I'm twice your age; one word -- honesty -- tell those involved what happened, how you feel and felt for the 2 years that you describe -- your true friends will stay by your side and understand -- it might take them some time to process and deal with their emotions -- give them that space.

That's all I got -- good luck.
 
I got through most of that - while I write like that too when I'm worked up (exactly like that!!), I try to break it up if I intend it for public/semi-pulblic consumption.

A few things -

I get a really big kick out of the guys responding who say "just ask your friend if it's ok and then go for him." You see, guys work like that, but girls suck and are way more complicated and volatile.

I don't completely agree with the "chiks over dicks" mantra - it's situational, not black and white. You need to figure out how much you value your friendship with the girl, how much you like the guy, how much potential there is for something worth it to come with the guy, what mutual friends with this girl might think about your choice and how much you care about these potential negative views or views about how you treat your friends.
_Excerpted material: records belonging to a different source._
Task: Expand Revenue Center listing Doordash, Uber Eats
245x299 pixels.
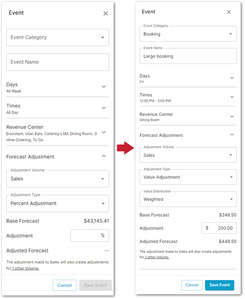Action: coord(104,132)
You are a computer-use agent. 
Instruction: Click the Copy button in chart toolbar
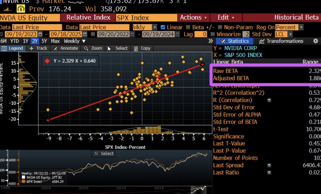pyautogui.click(x=142, y=48)
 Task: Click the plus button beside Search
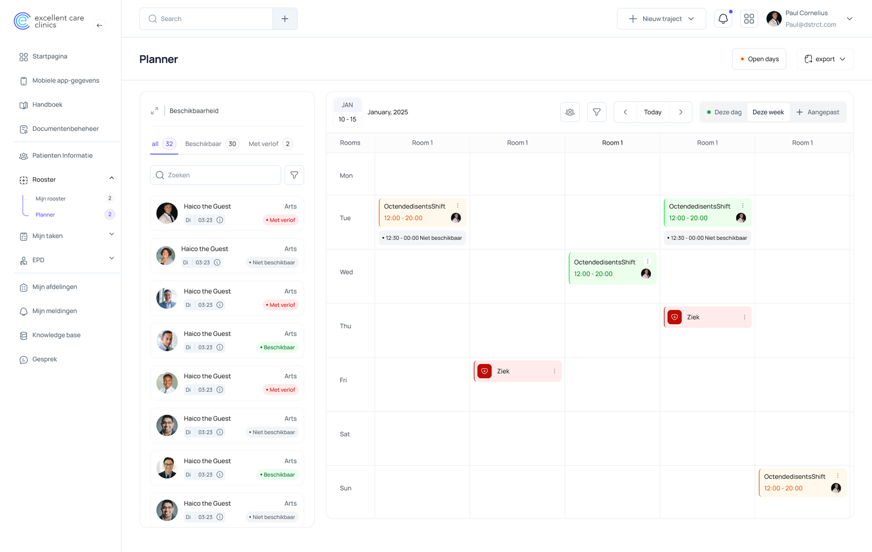pos(285,19)
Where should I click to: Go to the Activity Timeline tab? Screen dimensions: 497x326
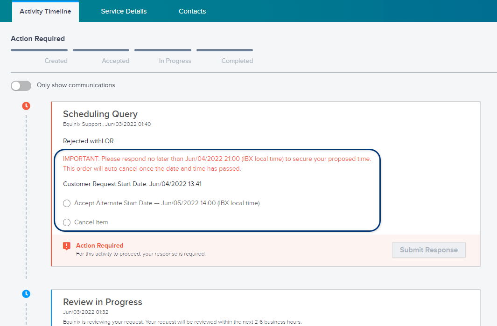point(45,11)
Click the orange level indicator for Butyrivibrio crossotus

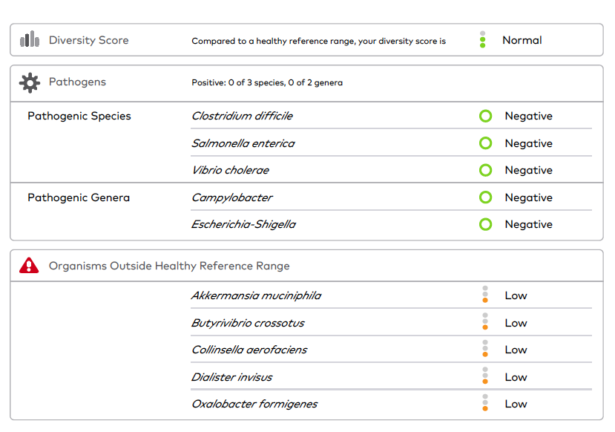tap(485, 321)
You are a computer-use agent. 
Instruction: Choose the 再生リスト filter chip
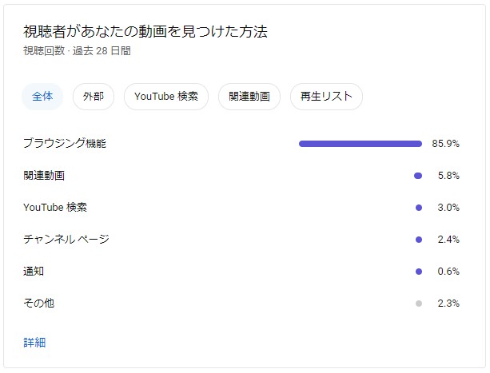(326, 97)
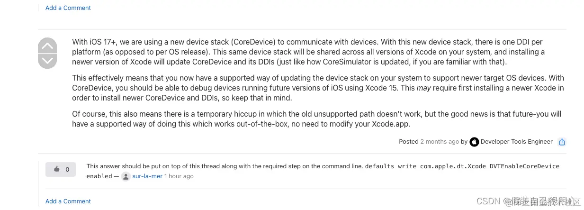This screenshot has width=584, height=210.
Task: Select the Developer Tools Engineer author name
Action: click(x=516, y=141)
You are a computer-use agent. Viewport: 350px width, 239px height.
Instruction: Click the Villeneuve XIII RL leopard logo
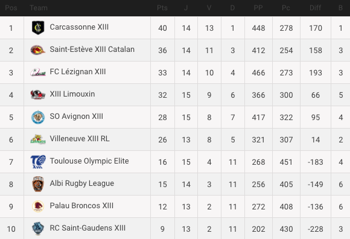click(38, 139)
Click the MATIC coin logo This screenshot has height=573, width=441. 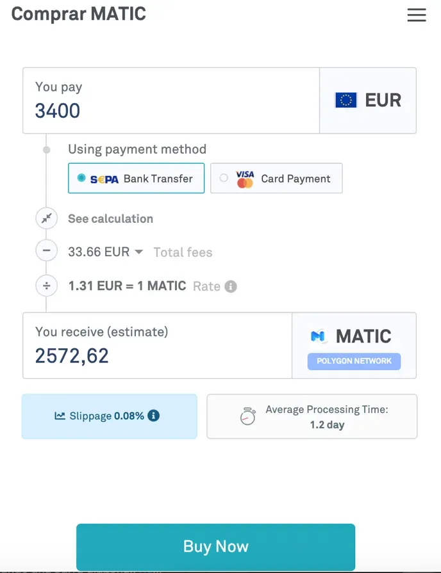(318, 336)
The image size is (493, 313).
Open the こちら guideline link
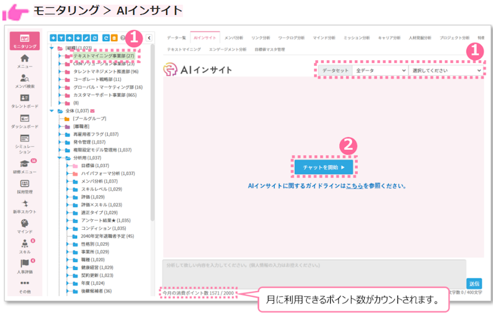(354, 185)
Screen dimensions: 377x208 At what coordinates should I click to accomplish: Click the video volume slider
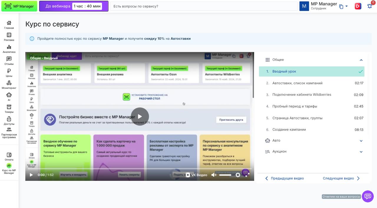(225, 175)
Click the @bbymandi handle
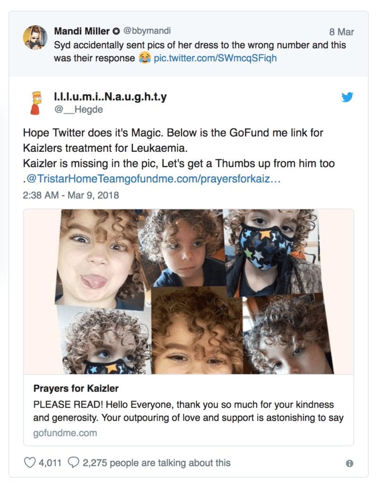The height and width of the screenshot is (483, 378). [147, 31]
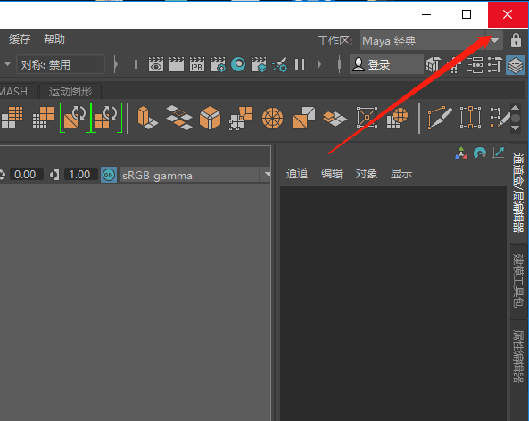The height and width of the screenshot is (421, 529).
Task: Click the IPR render icon
Action: [x=197, y=64]
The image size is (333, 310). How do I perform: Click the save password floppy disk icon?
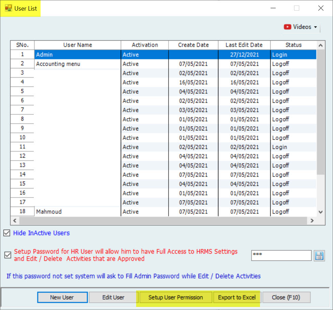(x=319, y=256)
And it sounds like you don't see anything worth the mess it would create happening now, so maybe you should wait a few years - maybe by then you won't care about the guy, or your friend/his ex won't care, or what ever other factors would be changed to make your decision clearer.
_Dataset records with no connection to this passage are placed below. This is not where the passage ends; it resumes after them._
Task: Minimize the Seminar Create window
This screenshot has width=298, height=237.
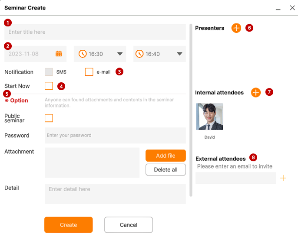Action: coord(278,9)
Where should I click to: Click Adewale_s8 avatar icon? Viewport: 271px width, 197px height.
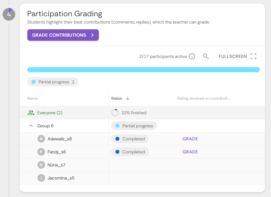click(x=41, y=139)
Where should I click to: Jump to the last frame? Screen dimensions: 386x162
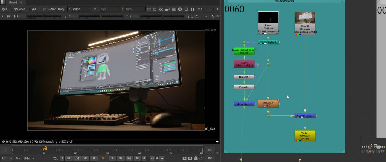tap(137, 158)
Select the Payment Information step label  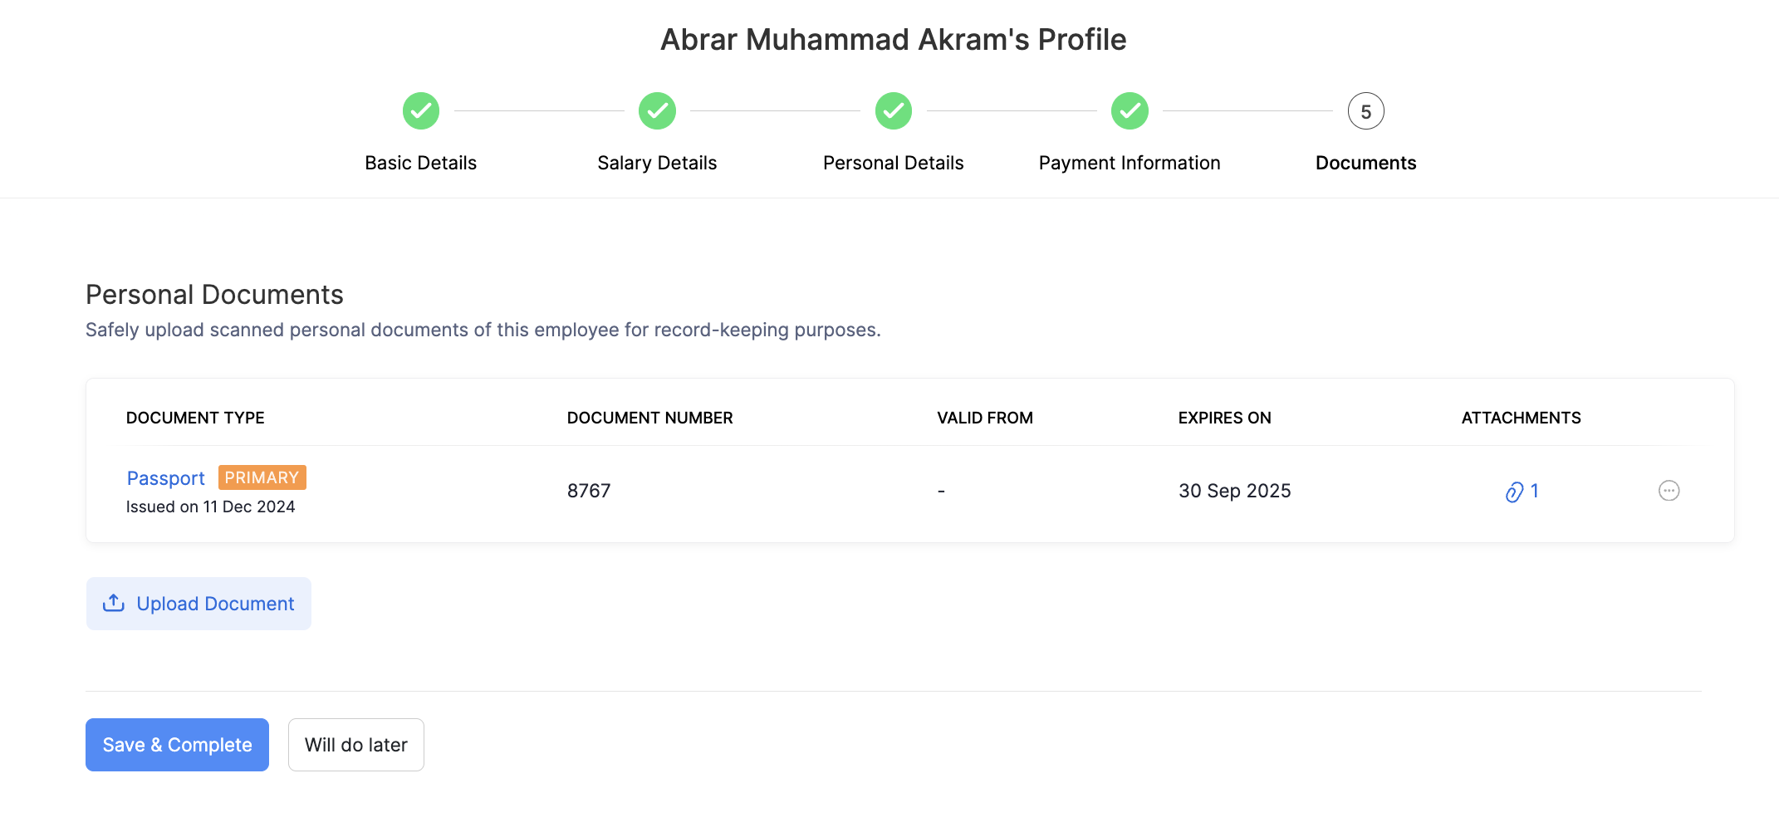1130,163
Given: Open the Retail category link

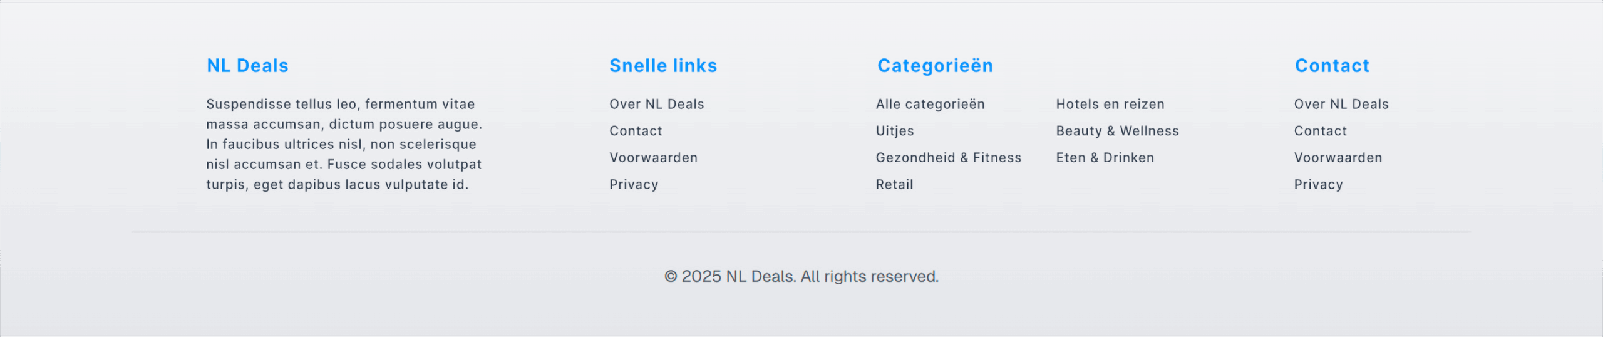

Trust me, last spring (northern hemisphere...so april/may) I did something way worse to a friend (slightly different obligations all around than your situation...and I justified it by thinking "I wouldn't be pissed if it was reversed" but that's probably a lie...), and knew if I was going to do it I couldn't tell her. but I felt guilty about it afterwards so told a mutual friend when I was drunk, and she was mad at me on the other friend's behalf for a while and was disgusted with my choices vs. my friendship with the girl - and I knew this would happen but I think I felt guilty and wanted punishment so I told her (and she was pissed about that, having to "share my burden") and basically what I'm saying is: If you feel really awful about something, or really guilty, or know you will if it happens, that's probably a clue that it's the wrong thing to do. I still feel royally bitchy and awful whenever I think about this.
 
Got Philk? said:
^ I like that idea of the 4 years from now thing...I had a very best friend wait a good month before going on a date with my ex of a long time and to be honest, it was awkward and it took a big toll on our relationship. Because...
1. guys talk about sports, and girls. And I didn't want to hear about his.

2. I was kicked out of my room so they could sleep in the same bed numerous times.
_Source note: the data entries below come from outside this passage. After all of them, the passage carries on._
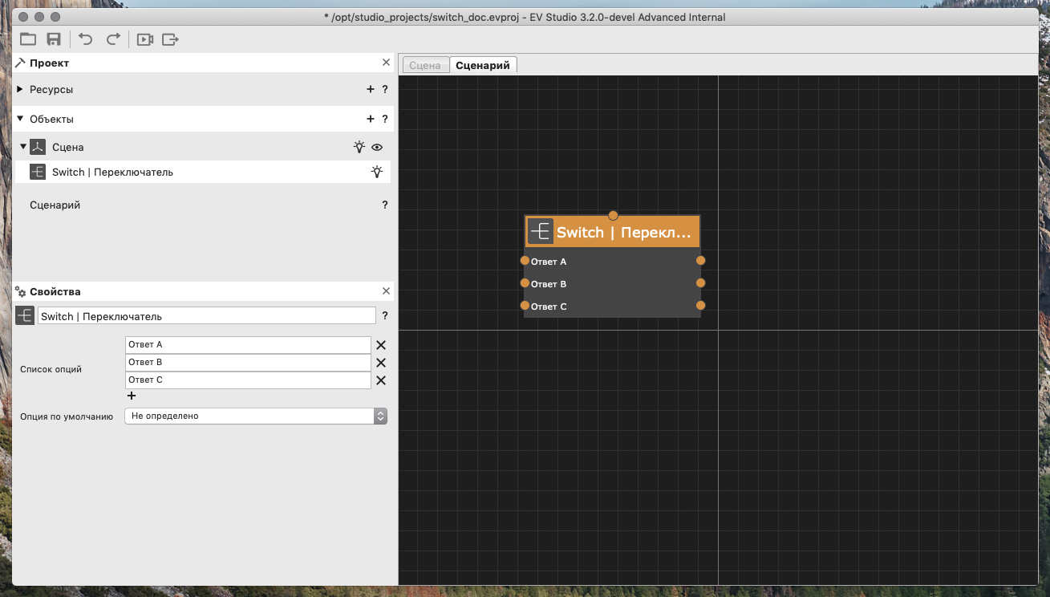Toggle the lightbulb icon on Сцена row
This screenshot has width=1050, height=597.
359,148
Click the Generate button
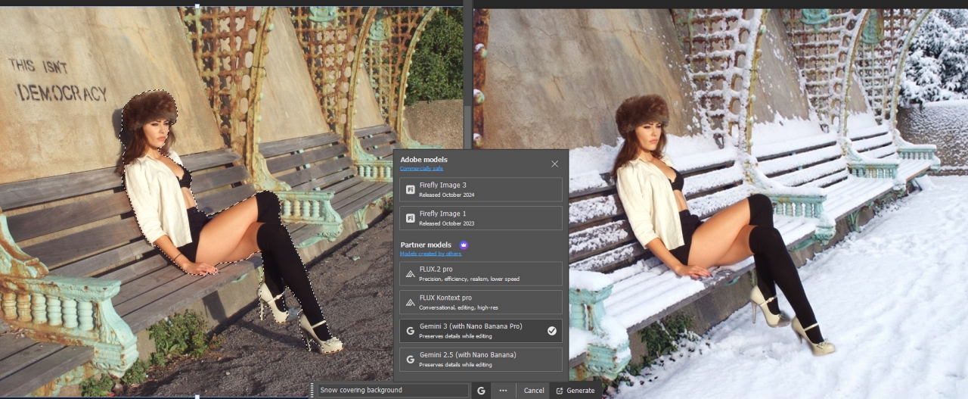 click(575, 391)
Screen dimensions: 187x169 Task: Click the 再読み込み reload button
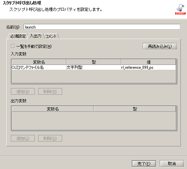click(160, 46)
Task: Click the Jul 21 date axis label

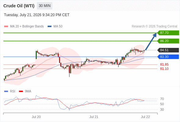Action: click(x=94, y=117)
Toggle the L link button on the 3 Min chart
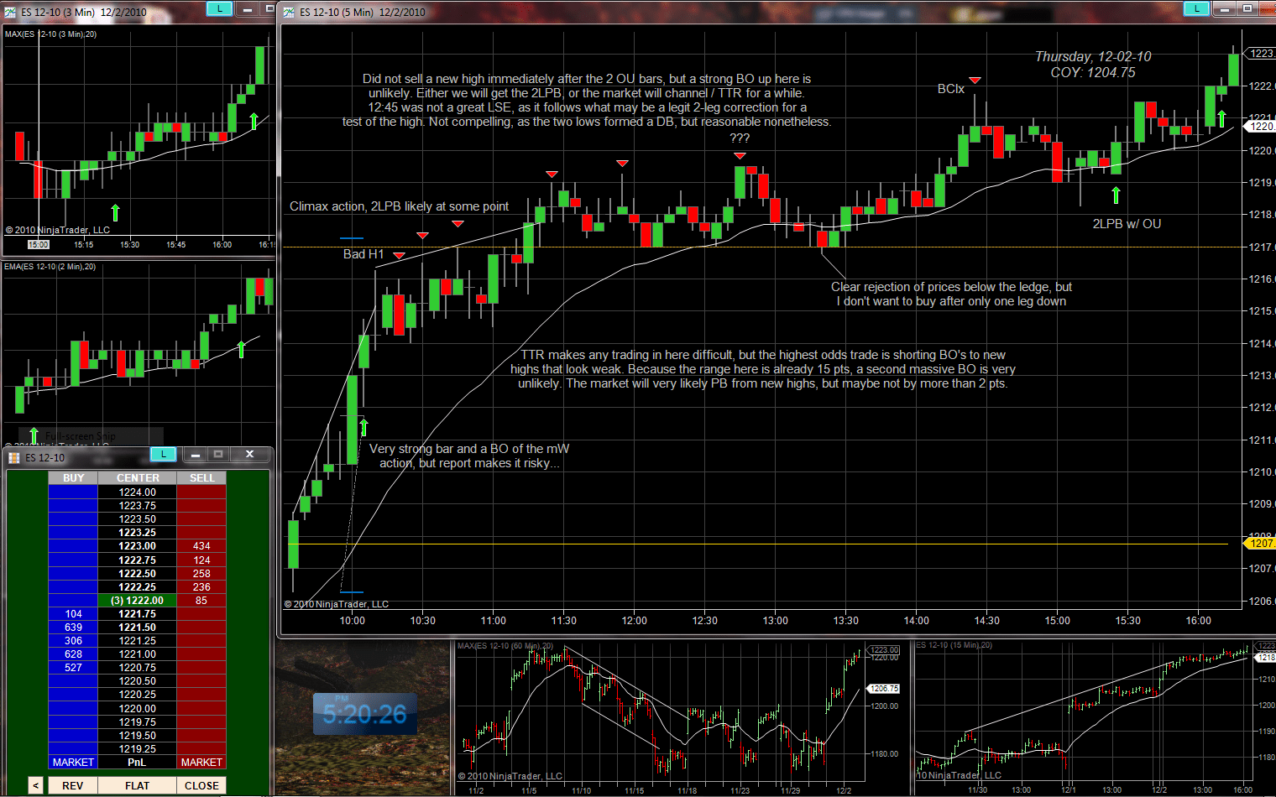 (219, 8)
3. I didn't like her...she was with him...we never hung out.


that honestly calls for castration.
 
If you really like this guy then there is no point waiting years before you can go out with him, because by then it is likely that any feelings you had for eachother will be lost. I don't think you can live your life following limitations such as the 'don't date a friend's ex' rule. How long was she going out with this guy? If it was sercious then yea maybe wait a few months at most.. maybe until she has a new boyfriend herself. If after a few months his ex still isn't over him and you think you going out with him will still cause a big scene then you need to ask yourself whether your friends really your friends and is he worth it?

I hope that helps.. usually my advice is useless on these things lol good luck with whatever you decide to do though :)
 
Too much alcohol, too much drama, the guy sounds like a creep...

walk away!!

walk away!!

walk away!!
 
music.u2 said:
If you really like this guy then there is no point waiting years before you can go out with him, because by then it is likely that any feelings you had for eachother will be lost. I don't think you can live your life following limitations such as the 'don't date a friend's ex' rule. How long was she going out with this guy? If it was sercious then yea maybe wait a few months at most.. maybe until she has a new boyfriend herself. If after a few months his ex still isn't over him and you think you going out with him will still cause a big scene then you need to ask yourself whether your friends really your friends and is he worth it?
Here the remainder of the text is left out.